Task brief. Reproduce the listing word for word, from the line containing "Select Yes for return location same as pickup" up to and including the line containing "coord(593,563)". Leave the pictures out.

Task data.
==========
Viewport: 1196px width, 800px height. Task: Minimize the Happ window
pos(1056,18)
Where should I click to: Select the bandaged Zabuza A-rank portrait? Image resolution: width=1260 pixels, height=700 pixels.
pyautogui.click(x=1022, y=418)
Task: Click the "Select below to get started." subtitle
==========
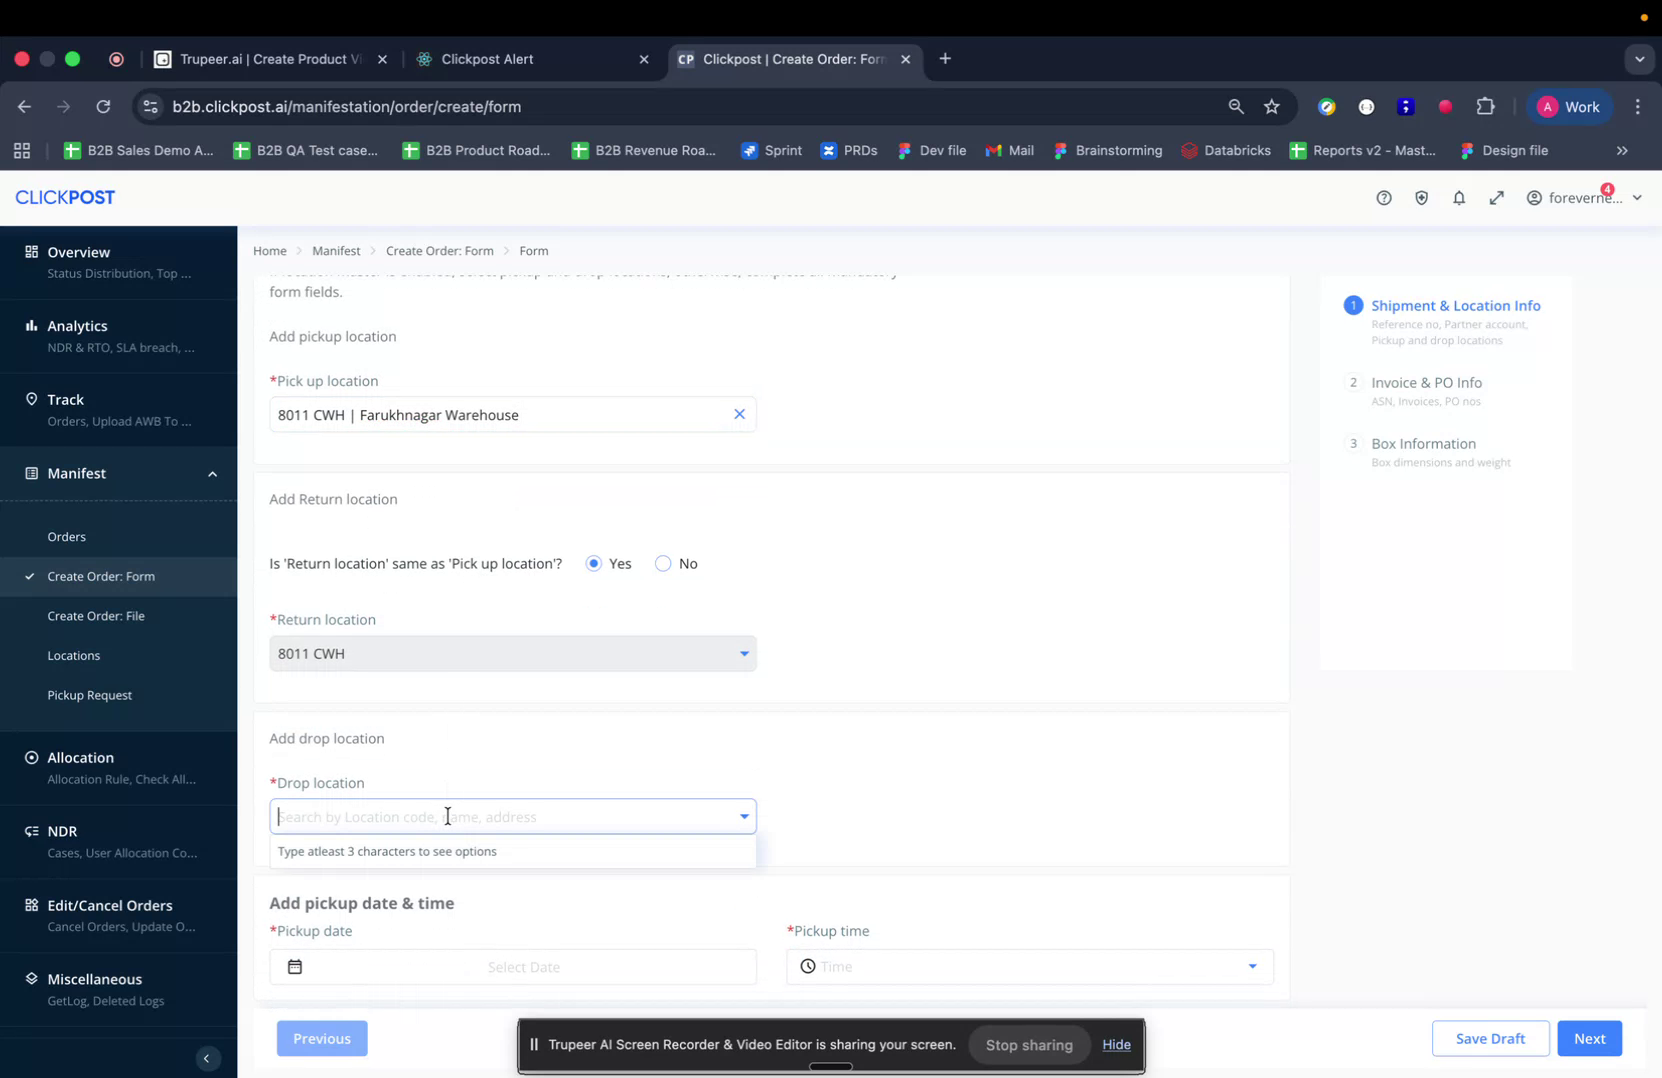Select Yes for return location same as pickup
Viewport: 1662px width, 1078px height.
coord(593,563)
==========
The completed task.
Select Yes for return location same as pickup
Viewport: 1662px width, 1078px height.
coord(593,563)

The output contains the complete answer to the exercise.